▼▼▼

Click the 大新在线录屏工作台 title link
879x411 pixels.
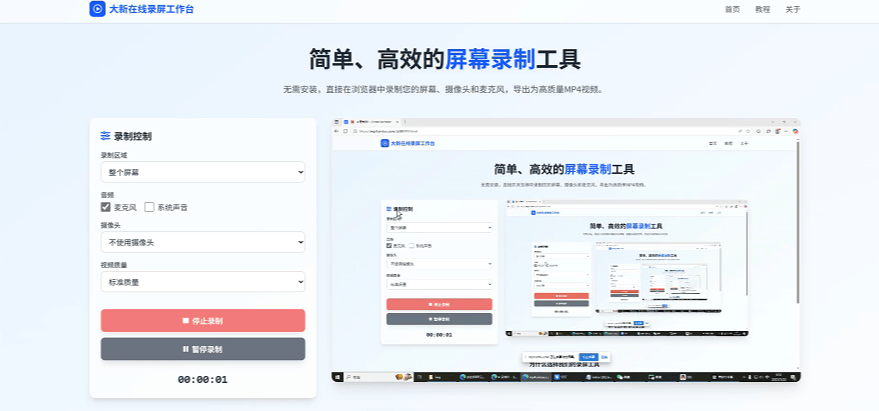tap(146, 9)
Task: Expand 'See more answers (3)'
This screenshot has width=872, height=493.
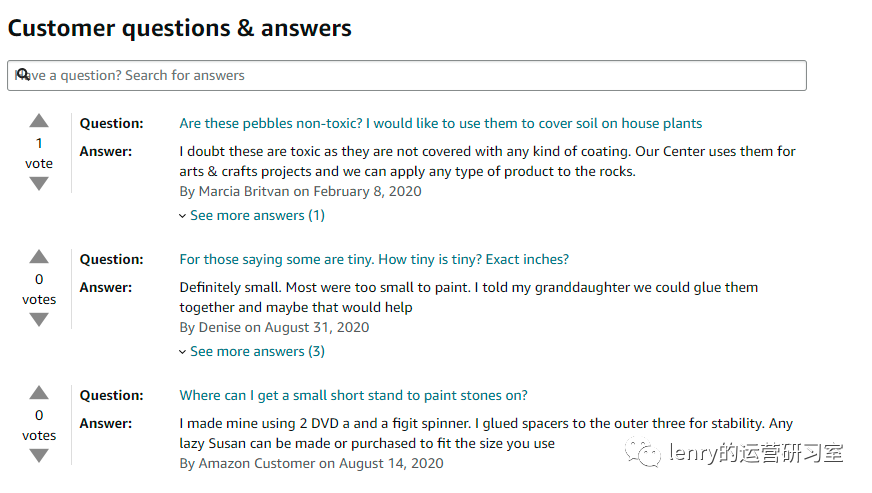Action: click(x=257, y=352)
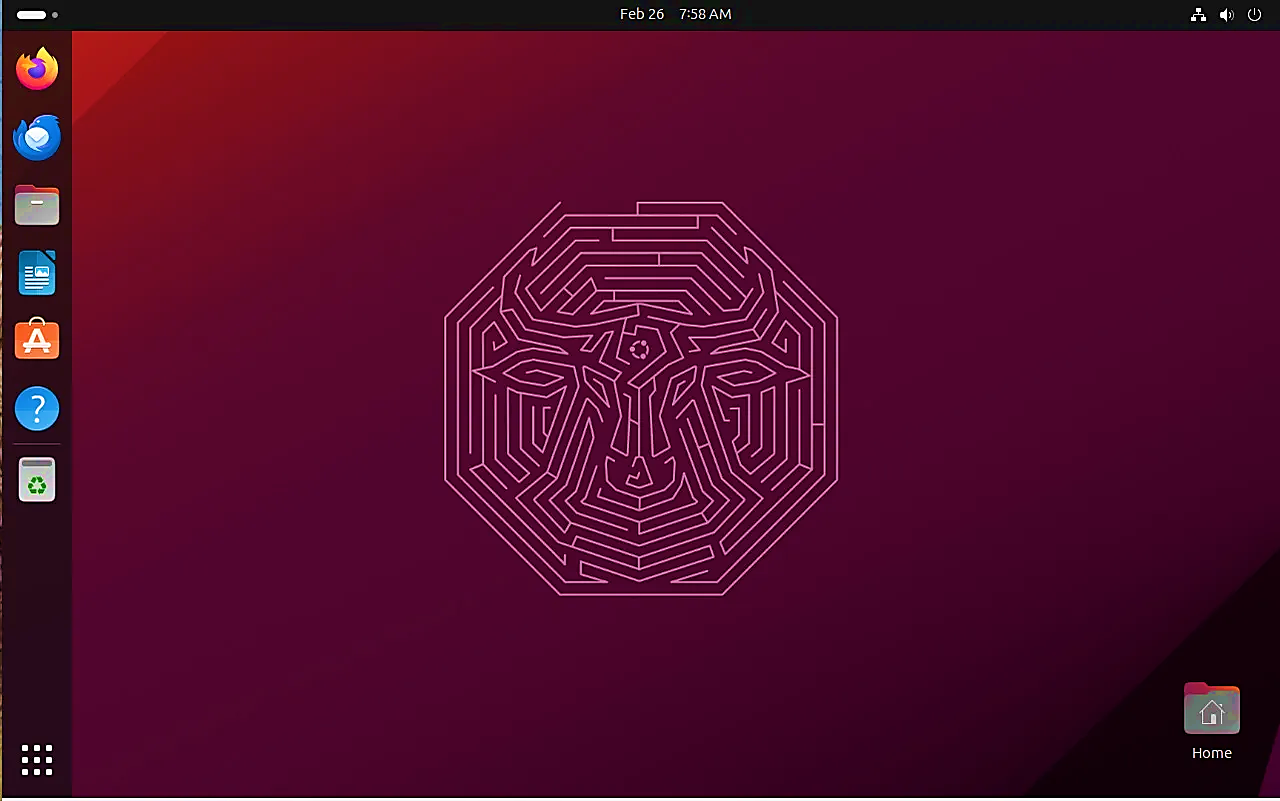This screenshot has height=801, width=1280.
Task: Launch Firefox from the dock
Action: [37, 69]
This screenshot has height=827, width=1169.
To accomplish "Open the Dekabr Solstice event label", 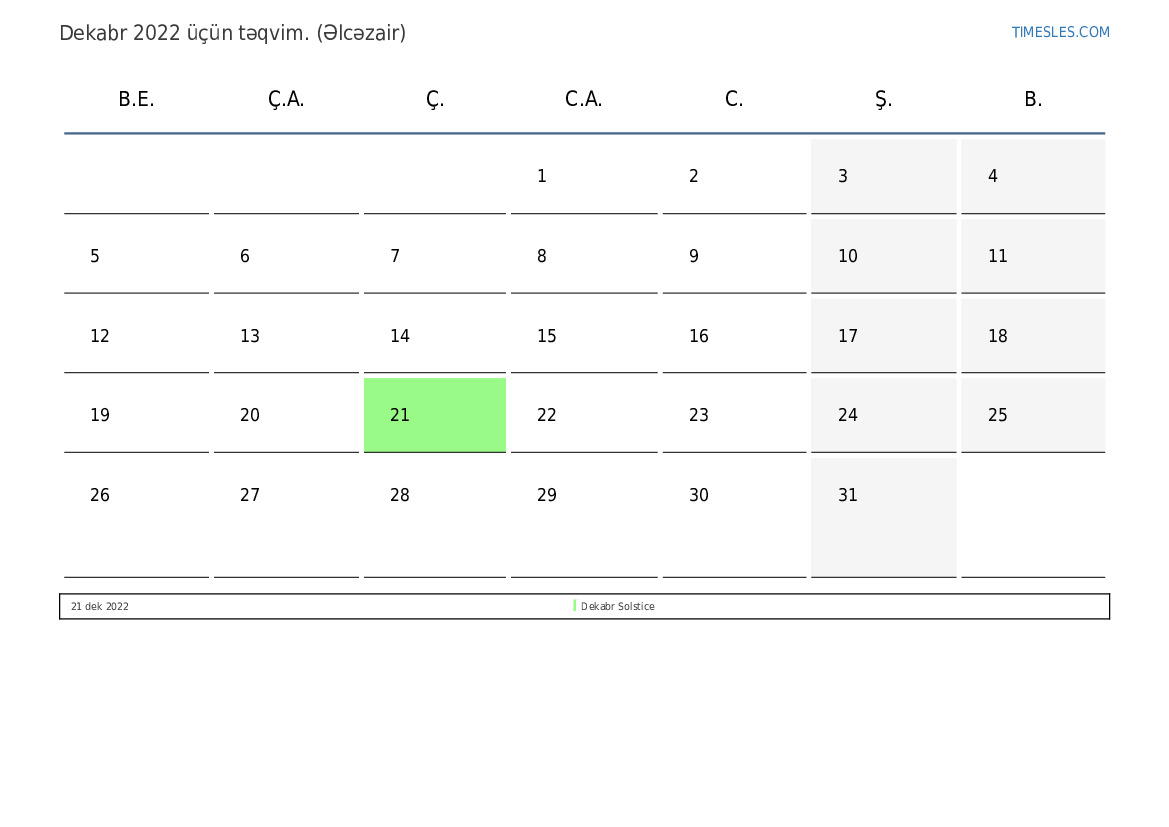I will (617, 606).
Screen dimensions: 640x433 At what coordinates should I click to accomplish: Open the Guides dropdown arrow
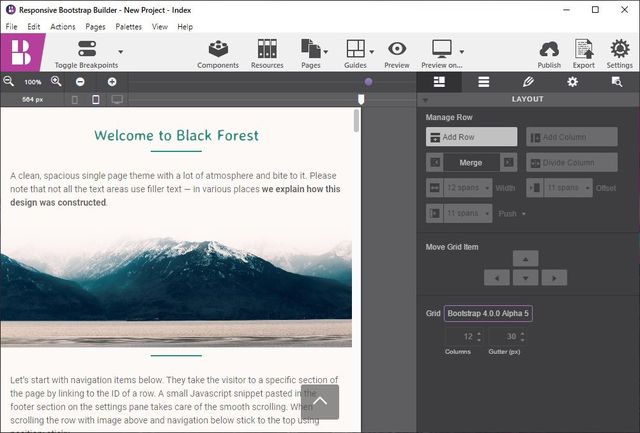[x=372, y=50]
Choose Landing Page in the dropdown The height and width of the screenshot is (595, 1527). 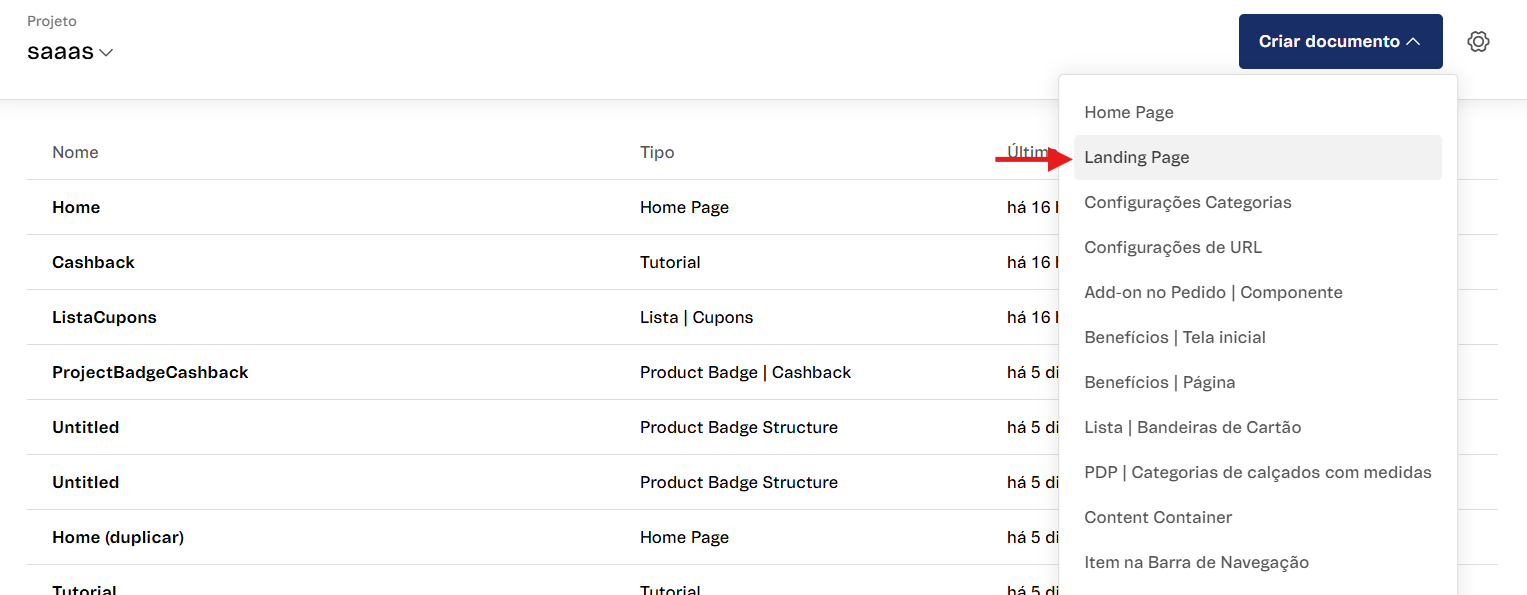coord(1136,157)
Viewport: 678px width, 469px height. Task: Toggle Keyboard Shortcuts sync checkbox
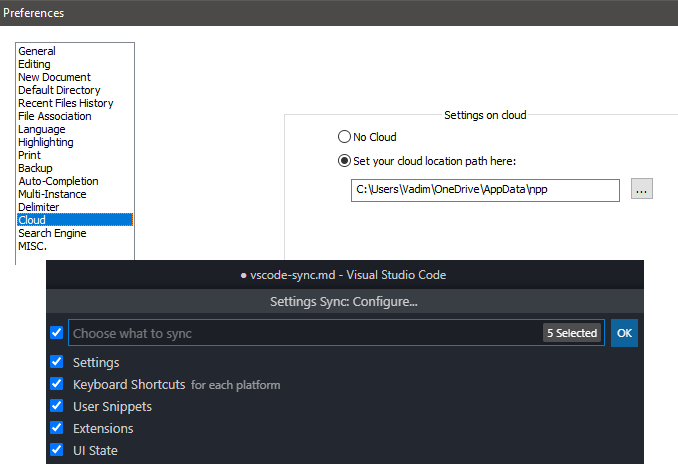point(57,384)
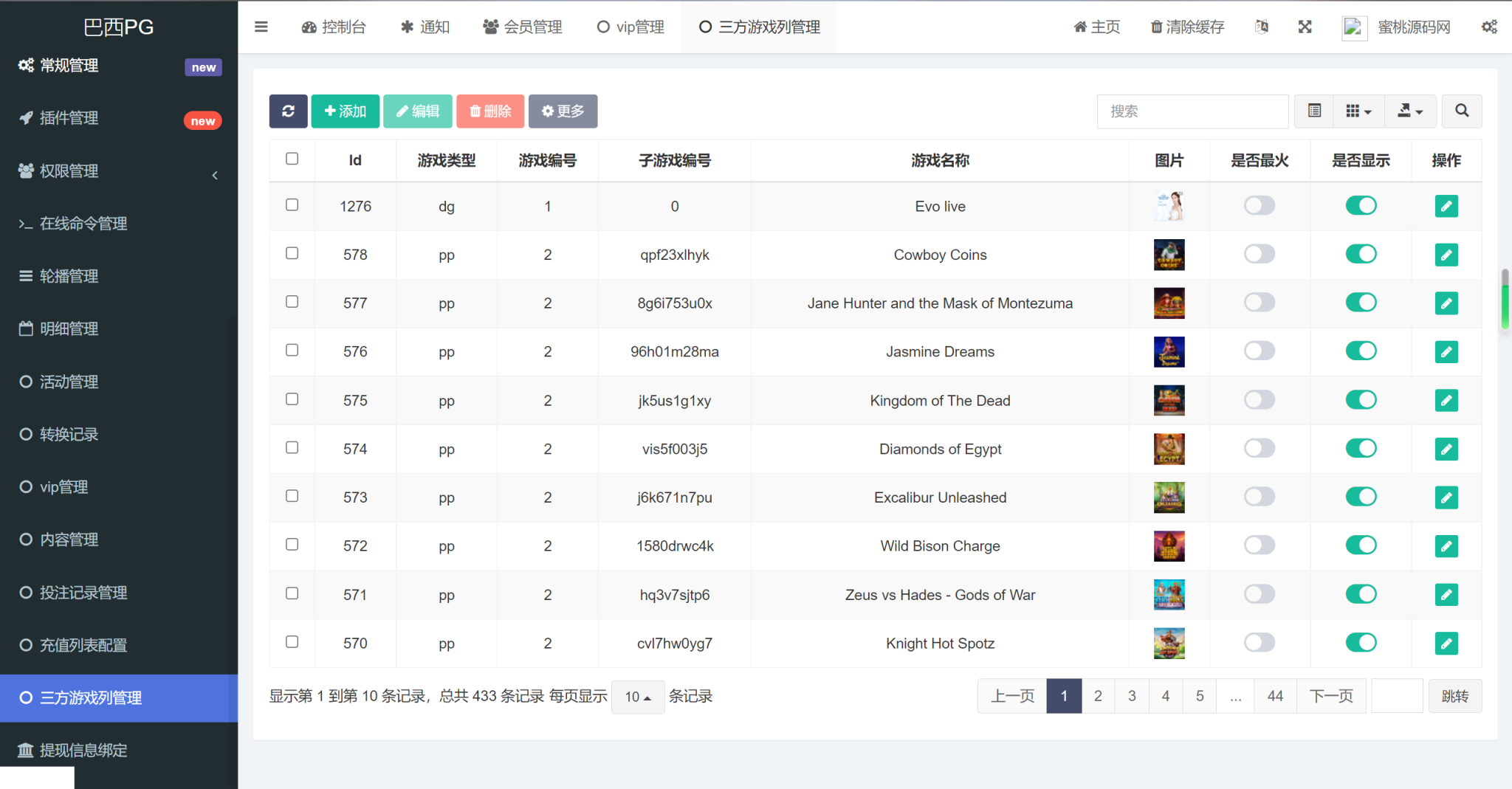Open the page size 10 dropdown
1512x789 pixels.
637,697
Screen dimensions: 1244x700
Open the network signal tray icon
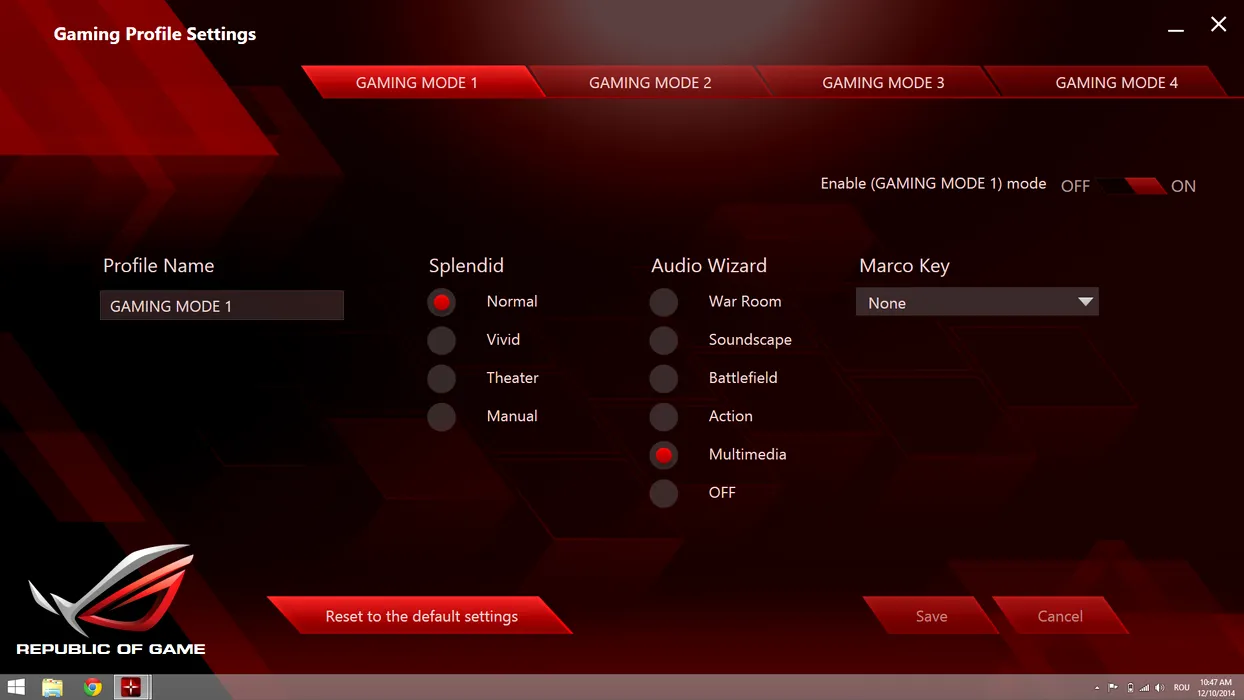[1144, 688]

▲▲▲

§ What you should do: Exactly the lines from the top of the listing through the line holding "Task: Expand 'See more answers (3)'" should be repeated, with pictures left out.

§ Task response:
Click the 大新在线录屏工作台 title link
879x411 pixels.
tap(146, 9)
Task: Expand 'See more answers (3)'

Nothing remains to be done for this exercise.